ASSIGNMENT
Among the entries below, how many lines hold "will"? Reply with the number only.

MATERIAL SHOWN
- - - - - - -
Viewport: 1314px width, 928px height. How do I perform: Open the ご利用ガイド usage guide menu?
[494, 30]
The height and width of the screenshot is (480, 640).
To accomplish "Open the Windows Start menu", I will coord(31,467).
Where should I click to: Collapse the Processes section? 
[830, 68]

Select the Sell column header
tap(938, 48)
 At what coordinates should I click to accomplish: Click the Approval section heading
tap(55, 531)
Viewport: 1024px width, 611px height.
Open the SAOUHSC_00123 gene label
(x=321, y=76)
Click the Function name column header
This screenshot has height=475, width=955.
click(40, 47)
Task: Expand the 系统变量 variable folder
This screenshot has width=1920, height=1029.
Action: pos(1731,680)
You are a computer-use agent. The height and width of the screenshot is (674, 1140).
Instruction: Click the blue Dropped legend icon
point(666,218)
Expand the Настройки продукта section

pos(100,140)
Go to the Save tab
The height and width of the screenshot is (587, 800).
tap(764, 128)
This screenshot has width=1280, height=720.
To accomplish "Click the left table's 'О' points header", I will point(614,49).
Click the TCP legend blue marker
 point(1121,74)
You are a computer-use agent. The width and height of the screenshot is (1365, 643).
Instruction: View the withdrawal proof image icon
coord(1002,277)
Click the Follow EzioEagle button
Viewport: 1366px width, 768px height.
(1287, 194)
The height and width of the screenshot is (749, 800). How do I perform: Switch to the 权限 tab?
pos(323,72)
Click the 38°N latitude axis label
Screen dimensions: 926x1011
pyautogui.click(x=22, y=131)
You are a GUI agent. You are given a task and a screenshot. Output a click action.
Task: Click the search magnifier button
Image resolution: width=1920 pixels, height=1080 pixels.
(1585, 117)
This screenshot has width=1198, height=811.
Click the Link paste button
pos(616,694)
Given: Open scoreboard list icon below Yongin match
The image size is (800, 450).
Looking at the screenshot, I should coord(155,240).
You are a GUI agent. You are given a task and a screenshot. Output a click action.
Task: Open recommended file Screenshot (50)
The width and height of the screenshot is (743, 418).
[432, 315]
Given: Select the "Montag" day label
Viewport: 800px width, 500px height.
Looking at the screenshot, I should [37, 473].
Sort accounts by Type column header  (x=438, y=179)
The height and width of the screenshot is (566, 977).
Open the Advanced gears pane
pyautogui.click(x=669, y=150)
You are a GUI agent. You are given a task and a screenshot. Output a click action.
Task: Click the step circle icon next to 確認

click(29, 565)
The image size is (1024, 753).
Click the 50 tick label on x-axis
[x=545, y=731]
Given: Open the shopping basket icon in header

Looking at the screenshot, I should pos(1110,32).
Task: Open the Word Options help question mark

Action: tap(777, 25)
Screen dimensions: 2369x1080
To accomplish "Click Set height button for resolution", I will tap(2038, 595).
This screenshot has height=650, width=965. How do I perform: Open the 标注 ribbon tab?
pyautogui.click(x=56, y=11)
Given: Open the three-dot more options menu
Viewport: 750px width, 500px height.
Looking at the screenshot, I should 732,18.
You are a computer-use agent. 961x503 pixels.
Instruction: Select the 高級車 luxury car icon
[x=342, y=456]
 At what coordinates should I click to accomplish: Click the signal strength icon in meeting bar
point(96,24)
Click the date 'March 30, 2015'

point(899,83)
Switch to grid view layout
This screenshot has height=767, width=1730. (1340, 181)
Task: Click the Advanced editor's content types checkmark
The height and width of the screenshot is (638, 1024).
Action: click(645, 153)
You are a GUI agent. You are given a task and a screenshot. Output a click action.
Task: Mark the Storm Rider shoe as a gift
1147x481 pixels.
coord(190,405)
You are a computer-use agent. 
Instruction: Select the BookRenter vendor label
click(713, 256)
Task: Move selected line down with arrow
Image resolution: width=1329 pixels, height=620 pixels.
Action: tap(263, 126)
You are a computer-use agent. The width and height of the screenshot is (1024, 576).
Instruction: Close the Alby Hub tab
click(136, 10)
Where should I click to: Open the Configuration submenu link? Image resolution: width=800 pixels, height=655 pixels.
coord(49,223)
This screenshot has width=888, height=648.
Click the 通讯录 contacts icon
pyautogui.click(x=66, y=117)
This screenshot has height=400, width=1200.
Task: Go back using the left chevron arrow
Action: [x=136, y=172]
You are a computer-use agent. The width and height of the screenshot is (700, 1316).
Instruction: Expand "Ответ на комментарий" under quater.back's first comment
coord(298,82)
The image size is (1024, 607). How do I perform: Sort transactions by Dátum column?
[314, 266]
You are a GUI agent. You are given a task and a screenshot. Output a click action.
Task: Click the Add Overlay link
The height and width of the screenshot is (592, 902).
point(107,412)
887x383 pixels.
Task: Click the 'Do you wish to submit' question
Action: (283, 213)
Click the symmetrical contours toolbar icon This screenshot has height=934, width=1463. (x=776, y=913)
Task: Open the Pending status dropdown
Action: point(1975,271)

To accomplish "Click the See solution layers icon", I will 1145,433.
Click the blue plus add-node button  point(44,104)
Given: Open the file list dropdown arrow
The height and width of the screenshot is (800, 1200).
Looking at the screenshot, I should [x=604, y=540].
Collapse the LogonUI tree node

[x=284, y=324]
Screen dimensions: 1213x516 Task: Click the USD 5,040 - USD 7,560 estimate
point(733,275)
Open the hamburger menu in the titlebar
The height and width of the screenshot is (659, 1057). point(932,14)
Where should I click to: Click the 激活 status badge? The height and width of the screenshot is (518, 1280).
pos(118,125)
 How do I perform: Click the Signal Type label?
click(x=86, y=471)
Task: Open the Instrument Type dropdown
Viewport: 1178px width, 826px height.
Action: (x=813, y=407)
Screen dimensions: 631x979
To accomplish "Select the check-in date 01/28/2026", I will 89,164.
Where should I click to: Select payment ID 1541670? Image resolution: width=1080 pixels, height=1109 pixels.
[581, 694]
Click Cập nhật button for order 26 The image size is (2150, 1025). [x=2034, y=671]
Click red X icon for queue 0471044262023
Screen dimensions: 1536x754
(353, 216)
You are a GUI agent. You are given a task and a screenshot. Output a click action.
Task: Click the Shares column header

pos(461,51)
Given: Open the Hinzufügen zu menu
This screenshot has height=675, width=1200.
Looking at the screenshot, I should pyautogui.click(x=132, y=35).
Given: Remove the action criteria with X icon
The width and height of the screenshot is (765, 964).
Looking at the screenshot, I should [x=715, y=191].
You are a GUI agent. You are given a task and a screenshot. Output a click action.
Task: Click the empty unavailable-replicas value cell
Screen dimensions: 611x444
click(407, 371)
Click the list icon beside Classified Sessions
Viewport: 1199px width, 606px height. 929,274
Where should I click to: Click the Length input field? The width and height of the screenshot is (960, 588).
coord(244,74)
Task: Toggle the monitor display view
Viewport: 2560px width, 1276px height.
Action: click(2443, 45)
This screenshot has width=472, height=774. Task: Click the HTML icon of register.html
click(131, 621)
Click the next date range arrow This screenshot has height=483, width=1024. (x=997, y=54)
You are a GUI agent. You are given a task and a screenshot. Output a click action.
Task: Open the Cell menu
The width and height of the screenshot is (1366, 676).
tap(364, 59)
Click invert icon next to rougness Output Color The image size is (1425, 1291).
- - - - - - -
RESPONSE
5